Amendement (sans numéro) — ARTICLE 42

Auteur : Arnaud Bonnet — Écologiste et Social (Seine-et-Marne · 8ᵉ)
Texte visé : Projet de loi de finances pour 2025
Article : ARTICLE 42
Date de dépôt : 2024-10-30
Date de sort : 2024-11-05

Dispositif

Dispositif non disponible dans la source.

Exposé sommaire

La protection de l'enfance va mal et les actualités tragiques récurrentes le rappellent avec violence. Ce constat est partagé par-delà les clivages politiques, comme l'illustre le vote à l'unanimité de la résolution visant à instituer une commission d'enquête sur les politiques publiques de la protection de l'enfance en date du 09 octobre dernier.

Les enfants qui ont besoin de ses politiques, ainsi que les personnels qui les accompagnent, ne peuvent se permettre d'attendre plus longtemps que des mesures soient prises. La commission d'enquête mènera ses travaux et rendra ses conclusions, mais certains éléments nous sont déjà connus puisque les acteurs du secteur et les enfants et anciens enfants placés alertent depuis des années.

Parmi les mesures nécessaires à prendre se trouve celle de l'amélioration du taux d'encadrement des jeunes afin de favoriser un suivi efficace, particulièrement dans le cadre des dispositifs éducatifs.

Actuellement, ce taux d'encadrement est d'environ 1 éducateur pour 25 enfants. Il apparait évident qu'un tel taux ne permet pas un suivi individuel qui soit efficace. Ainsi, cet amendement propose d'augmenter le nombre d'éducateurs afin de faire passer ce taux d'encadrement à 1 pour 16 enfants.

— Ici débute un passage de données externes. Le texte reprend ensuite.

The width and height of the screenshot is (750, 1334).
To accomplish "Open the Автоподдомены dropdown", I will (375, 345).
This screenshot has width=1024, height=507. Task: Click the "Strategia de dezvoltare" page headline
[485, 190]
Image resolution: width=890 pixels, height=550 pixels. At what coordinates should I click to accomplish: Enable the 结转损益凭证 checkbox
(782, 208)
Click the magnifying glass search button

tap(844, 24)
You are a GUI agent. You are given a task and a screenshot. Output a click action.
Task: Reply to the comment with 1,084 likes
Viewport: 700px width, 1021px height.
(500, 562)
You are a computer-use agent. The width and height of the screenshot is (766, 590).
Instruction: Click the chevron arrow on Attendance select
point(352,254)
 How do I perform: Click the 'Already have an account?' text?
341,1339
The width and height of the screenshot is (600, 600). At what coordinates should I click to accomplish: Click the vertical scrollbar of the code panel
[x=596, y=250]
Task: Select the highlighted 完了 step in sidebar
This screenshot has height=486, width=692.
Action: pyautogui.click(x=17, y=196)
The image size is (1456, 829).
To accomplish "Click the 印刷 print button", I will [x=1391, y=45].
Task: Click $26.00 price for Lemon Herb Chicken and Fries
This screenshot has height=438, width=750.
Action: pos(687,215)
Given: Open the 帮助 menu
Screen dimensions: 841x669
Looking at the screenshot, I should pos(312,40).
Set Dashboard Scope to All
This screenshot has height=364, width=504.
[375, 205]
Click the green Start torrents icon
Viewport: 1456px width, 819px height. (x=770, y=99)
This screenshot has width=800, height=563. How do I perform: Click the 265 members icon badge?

Cette augmentation des postes sur le Programme 182 "Protection judiciaire de la jeunesse" est budgétisée à 123 035 303 euros au titre 2 (AE et CP) correspondant à l'embauche d'un peu plus de 3 100 éducateurs.

 

Afin de respecter le principe de recevabilité financière, il est proposé de déduire du même montant, 123 035 303 euros (AE et CP), de l'Action 01 "Garde et contrôle des personnes placées sous main de justice" du Programme 107 "Administration pénitentiaire". Les auteurs de cet amendement n'ont nullement l'intention de réduire ces crédits, il s'agit simplement de respecter le principe de recevabilité financière.